◆ **OBJECTIF**: Poursuivez, s'il vous plaît, l'article sur l'Integrated Resorts Scheme et la distribution des terres de l'État, à partir de sa dernière phrase.

◆ **EXTRAIT FOURNI**:
● ● ●
JM et les chefs coutumiers de la République démocratique du Congo

19 April 2005

Distribuer en toute transparence les terres de l’État

Le projet IRS de Bel Air Sugar Estate verra la construction d'un hôtel cinq-étoiles, entre autres.
l'express du 19/04/2005

Par Jean-Mée DESVEAUX 

Il ne fallait nullement s’étonner que l’Integrated Resorts Scheme (IRS) ait eu une aussi mauvaise presse quand il vit le jour il y a quelques années. Les mêmes causes menant aux mêmes effets, il aurait été même extrêmement surprenant que, deux ans après le deal Illovo, les nouveaux IRS ne soulèvent pas la passion que cette affaire a déchaînée au début du gouvernement MSM-MMM en 2001.

Le cas du deal Illovo a démontré que les émotions ne créent pas le meilleur terrain pour un débat rationnel des enjeux économiques d’un pays. En effet, aux yeux d’une tranche importante de nos compatriotes, l’idée de permettre à des détenteurs historiques de capitaux de renom, (donc pas nécessairement les plus à plaindre dans cette “vallée de pleurs”), d’augmenter davantage leur patrimoine est un anathème économique et social qui doit être bloqué à tout prix. Quel que soit le projet qui puisse apporter une telle manne à cette engeance ne peut être que condamnable et le gouvernement qui s’y rend complice devrait, selon cette conception des choses, être pareillement désapprouvé.
● ● ●
◆ **DONNÉES FOURNIES**:
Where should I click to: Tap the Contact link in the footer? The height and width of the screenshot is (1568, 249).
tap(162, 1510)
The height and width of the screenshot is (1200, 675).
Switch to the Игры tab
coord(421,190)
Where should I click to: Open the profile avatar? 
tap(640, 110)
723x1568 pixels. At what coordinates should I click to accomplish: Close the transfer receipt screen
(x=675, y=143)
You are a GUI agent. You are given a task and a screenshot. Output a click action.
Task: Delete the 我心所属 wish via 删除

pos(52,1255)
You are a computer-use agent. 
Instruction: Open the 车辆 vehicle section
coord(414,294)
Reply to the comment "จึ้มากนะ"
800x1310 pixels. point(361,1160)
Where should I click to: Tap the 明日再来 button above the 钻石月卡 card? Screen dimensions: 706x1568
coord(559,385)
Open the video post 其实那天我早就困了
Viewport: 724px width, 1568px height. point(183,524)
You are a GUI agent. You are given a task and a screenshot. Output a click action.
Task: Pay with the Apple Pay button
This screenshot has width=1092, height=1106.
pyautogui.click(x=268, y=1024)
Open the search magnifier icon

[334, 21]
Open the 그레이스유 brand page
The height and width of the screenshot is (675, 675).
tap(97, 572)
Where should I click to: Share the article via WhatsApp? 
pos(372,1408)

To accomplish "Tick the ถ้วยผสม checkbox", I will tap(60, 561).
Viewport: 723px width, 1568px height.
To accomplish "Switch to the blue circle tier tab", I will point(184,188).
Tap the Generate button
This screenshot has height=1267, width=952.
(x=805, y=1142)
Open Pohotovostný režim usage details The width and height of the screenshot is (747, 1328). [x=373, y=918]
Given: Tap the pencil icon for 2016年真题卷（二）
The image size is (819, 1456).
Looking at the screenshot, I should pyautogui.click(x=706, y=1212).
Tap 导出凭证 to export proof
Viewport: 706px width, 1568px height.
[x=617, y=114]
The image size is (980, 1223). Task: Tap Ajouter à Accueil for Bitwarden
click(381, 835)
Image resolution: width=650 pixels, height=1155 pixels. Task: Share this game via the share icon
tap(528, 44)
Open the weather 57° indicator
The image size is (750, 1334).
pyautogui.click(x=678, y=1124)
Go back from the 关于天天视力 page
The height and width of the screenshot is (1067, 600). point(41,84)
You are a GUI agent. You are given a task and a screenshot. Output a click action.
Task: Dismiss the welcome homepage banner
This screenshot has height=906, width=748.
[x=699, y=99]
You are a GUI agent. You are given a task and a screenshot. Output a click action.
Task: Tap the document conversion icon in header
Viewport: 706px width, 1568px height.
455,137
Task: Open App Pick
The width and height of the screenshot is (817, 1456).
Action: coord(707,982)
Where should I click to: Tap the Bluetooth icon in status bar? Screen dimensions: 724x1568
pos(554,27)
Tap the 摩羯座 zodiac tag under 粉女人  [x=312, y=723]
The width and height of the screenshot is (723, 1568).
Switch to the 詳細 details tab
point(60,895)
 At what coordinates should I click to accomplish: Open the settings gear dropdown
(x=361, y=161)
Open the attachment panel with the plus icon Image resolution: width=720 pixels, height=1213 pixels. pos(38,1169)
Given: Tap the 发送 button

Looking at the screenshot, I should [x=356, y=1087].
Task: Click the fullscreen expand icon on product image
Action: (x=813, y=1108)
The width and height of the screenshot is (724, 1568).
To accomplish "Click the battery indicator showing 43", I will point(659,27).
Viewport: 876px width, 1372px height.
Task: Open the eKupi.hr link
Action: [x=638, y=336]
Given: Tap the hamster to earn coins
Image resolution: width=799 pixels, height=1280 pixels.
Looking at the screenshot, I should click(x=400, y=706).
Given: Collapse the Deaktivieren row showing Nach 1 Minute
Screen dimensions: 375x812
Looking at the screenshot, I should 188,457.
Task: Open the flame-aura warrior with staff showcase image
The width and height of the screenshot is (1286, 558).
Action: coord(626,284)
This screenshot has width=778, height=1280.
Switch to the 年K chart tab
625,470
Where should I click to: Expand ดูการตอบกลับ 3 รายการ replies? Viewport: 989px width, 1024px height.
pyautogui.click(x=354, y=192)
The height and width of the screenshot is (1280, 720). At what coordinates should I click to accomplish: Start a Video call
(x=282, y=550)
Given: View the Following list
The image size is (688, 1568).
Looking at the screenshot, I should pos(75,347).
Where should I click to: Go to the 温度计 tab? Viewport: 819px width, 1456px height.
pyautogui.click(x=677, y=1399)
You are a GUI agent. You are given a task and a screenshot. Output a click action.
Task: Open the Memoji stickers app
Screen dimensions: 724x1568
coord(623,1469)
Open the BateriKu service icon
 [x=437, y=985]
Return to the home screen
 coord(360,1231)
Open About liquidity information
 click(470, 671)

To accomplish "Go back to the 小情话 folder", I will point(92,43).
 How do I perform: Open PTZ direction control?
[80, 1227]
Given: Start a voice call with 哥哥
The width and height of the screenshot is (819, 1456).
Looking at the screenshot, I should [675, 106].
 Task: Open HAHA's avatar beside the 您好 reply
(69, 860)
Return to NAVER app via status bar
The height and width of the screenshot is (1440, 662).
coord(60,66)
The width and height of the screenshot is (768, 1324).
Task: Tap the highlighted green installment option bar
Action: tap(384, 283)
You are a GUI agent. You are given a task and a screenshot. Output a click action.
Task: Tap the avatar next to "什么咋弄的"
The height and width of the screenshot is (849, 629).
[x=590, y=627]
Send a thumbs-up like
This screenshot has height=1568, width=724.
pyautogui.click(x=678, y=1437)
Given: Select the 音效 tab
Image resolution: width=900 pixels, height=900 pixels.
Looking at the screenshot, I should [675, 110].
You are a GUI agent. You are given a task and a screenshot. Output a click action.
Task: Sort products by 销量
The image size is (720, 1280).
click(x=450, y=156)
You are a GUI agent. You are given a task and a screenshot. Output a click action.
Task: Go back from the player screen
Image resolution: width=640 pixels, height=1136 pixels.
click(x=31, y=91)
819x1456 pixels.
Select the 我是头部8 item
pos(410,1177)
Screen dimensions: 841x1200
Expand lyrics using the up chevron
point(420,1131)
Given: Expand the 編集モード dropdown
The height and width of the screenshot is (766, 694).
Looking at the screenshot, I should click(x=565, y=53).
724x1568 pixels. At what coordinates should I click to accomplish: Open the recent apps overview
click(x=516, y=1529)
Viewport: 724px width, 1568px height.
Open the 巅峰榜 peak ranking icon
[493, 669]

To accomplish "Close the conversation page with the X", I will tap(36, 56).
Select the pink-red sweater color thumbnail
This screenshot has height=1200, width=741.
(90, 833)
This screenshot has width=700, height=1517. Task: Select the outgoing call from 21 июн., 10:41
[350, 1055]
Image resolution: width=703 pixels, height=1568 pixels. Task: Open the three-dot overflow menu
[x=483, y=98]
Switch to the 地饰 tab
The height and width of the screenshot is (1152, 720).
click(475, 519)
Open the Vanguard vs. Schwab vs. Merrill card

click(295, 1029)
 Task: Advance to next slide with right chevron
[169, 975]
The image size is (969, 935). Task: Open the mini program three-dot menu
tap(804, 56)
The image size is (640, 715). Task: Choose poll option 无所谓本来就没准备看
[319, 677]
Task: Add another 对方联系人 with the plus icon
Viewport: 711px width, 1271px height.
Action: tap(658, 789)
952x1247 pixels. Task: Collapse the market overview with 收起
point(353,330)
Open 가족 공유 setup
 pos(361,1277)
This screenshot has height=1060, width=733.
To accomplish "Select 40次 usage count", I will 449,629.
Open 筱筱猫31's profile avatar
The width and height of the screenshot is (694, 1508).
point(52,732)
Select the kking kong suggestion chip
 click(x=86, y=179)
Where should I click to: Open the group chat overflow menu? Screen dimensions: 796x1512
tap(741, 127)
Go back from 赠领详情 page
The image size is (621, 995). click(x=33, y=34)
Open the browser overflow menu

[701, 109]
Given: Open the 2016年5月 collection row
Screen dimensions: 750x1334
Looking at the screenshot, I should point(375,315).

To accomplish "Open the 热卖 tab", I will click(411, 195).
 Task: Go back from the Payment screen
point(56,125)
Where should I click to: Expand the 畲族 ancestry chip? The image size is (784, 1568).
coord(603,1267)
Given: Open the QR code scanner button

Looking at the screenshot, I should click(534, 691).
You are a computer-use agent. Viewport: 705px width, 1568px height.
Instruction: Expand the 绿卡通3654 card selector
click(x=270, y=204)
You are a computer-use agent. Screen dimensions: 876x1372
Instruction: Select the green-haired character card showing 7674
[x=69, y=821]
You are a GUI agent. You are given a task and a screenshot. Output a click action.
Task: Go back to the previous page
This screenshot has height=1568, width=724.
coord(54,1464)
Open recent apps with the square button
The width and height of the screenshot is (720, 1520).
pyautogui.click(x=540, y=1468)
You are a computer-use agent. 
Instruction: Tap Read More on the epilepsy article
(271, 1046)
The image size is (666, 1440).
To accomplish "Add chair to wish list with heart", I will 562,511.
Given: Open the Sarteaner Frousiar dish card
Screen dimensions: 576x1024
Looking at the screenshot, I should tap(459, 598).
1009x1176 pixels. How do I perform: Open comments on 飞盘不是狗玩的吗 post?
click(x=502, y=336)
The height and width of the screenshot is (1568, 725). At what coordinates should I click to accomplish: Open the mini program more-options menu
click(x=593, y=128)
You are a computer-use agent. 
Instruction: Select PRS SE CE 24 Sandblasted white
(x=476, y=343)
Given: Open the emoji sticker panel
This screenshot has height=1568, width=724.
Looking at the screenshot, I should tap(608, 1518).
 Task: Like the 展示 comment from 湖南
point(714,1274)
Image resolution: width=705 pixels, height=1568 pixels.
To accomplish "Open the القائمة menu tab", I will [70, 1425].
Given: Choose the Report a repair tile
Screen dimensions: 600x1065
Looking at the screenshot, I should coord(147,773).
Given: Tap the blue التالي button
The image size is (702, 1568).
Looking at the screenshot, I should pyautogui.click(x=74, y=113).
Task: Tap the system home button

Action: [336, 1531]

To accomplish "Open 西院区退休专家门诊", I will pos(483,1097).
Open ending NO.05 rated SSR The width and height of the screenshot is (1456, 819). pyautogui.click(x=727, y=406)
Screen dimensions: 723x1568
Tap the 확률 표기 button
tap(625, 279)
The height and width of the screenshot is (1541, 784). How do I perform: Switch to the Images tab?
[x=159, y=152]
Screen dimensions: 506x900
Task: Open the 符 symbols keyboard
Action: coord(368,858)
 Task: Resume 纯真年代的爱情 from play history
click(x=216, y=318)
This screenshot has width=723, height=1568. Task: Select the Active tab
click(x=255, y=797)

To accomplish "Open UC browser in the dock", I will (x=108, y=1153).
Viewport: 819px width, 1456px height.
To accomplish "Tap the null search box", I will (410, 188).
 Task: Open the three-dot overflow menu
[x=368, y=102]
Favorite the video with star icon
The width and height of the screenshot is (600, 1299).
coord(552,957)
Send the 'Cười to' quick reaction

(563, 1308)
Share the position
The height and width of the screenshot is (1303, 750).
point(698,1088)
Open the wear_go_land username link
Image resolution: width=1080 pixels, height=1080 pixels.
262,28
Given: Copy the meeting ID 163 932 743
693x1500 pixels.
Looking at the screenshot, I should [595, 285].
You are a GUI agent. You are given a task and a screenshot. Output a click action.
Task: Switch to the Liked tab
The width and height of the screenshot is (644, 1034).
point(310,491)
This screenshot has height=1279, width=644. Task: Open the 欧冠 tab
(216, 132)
● ● ●
◆ **RÉPONSE ATTENDUE**:
Cette lecture essentiellement travaillée par une opposition travailliste opportuniste allait durablement fausser le débat sur les IRS. Aujourd’hui que Navin Ramgoolam est assis autour de la même table que ceux qu’il traitait hier de “Pik Botha” afin de résoudre un réel problème de développement, le doute persiste dans l’esprit du Mauricien qui ne peut croire que la politique peut créer une telle volte-face chez un homme honnête. Cette perception erronée des IRS ne peut que nuire à une île Maurice qui doit avancer avec encore plus de hardiesse à cause des écueils qui nous assiègent.

On sait déjà que ceux qui blâmaient le deal Illovo comme une braderie de la richesse du pays étaient soit ignorants de ce que ce deal a apporté au pays, ou alors qu’ils étaient de mauvaise foi. Le deal Illovo a été une manne pour le pays et le restera encore longtemps. Là où le gouvernement précédent a eu tort, c’est dans son manque d’ambition qui aurait pu faire que ce deal soit doublement plus bénéfique au pays. Cette attitude minimaliste d’un gouvernement MSM-MMM timide n’enlève en rien la portée extrêmement bénéfique des résultats de l’accord conclu.

Comme le démontre la comparaison avec Illovo, ce qui exaspère donc tant avec les IRS c’est la dualité qui enflamme: des terres en mains blanches. Mais qu’en est-il ? Nous allons essayer de démontrer qu’il existe deux extrêmes sur la question de l’IRS qui sont également irrationnels alors que, comme toujours, la position médiane apporterait en fait un grand plus pour le pays.

La position extrême qui pousse les idéologues et leurs suiveurs inconditionnels à stigmatiser les IRS, avant même qu’ils ne s’enquièrent de la nature exacte du projet, provient d’un mélange cocasse de marxisme fossilisé et de racisme inversé. L’argument, si on peut l’appeler ainsi, suit les méandres suivants: le grand propriétaire terrien qui fait une application d’IRS est généralement une propriété sucrière ou un “grand blanc”, ce qui est du pareil au même.

En l’état actuel des choses, ces terres sont bloquées parce qu’elles ont une classification économique incompatible à l’IRS. Elles auront besoin d’être rezoned ou encore de recevoir un permis de land conversion que seul l’État et ses impressionnants commis ont la faculté de procurer.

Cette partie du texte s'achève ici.